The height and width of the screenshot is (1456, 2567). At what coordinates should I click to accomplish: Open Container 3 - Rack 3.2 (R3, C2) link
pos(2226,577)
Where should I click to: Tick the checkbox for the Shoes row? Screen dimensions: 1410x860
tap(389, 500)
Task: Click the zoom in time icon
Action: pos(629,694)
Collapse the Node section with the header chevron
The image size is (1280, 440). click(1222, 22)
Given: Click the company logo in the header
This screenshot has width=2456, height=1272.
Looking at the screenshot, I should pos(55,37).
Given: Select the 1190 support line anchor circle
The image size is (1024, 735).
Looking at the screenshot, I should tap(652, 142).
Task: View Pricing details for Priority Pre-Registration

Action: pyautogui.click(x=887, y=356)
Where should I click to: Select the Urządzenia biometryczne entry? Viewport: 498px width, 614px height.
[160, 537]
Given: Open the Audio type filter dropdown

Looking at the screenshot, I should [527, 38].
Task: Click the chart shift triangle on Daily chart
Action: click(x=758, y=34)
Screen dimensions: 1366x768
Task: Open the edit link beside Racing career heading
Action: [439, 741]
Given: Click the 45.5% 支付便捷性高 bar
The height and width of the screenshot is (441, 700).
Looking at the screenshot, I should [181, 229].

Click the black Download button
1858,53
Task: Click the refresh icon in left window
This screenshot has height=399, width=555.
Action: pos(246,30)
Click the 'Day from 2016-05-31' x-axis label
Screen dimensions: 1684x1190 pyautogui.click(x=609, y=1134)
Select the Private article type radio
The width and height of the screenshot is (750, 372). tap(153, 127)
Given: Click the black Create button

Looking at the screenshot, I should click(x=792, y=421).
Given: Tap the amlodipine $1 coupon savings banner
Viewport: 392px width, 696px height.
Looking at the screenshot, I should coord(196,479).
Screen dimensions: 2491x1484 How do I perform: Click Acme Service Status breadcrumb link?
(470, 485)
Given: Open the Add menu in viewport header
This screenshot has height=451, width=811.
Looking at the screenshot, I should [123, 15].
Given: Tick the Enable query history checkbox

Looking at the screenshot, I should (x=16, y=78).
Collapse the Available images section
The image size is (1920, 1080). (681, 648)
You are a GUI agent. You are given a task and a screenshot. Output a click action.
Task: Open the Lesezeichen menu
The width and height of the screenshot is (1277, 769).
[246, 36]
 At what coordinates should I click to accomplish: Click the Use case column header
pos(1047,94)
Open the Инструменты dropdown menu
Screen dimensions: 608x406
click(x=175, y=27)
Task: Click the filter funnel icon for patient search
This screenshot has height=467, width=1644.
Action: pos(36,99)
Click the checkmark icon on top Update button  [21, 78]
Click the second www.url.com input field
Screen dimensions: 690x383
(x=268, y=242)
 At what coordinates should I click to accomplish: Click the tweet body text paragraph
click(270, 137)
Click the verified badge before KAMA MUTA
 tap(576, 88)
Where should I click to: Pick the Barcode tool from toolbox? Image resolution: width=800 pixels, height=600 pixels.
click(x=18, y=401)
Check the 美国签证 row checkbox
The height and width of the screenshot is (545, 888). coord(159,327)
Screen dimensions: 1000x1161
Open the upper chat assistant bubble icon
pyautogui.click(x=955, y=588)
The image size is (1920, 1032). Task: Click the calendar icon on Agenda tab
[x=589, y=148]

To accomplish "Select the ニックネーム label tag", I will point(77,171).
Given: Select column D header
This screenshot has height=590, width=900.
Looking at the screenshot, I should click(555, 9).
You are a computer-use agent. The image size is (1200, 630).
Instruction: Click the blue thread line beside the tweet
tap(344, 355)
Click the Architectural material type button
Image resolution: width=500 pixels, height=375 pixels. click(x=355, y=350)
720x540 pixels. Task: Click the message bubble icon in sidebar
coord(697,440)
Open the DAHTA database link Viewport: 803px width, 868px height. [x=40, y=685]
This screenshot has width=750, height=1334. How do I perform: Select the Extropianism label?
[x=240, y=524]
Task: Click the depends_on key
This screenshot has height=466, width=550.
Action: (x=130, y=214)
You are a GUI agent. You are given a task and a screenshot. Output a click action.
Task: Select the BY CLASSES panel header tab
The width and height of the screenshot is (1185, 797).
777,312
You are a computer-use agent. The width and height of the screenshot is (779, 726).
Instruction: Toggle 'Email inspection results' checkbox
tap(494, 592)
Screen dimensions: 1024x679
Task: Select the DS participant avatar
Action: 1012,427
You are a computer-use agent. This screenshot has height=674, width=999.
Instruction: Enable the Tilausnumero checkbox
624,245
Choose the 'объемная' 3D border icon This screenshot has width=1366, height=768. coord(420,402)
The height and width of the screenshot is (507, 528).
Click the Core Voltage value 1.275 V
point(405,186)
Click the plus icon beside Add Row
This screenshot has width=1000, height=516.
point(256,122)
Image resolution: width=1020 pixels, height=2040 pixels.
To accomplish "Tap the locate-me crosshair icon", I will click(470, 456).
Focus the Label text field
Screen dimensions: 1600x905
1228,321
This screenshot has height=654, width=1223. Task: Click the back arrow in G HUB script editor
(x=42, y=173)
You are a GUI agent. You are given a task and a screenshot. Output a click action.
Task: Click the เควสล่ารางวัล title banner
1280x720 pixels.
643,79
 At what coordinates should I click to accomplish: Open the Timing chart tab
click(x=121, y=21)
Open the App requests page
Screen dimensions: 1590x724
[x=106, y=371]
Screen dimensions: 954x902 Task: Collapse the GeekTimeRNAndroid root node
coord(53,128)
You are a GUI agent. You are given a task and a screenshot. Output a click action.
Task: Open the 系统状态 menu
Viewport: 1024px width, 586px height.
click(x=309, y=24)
※
▶ **Problem description**:
Count the lines in the data above that contain the string "type", treating uppercase and lowercase letters as different. Reply with only the number.

▶ **Exercise solution**:
3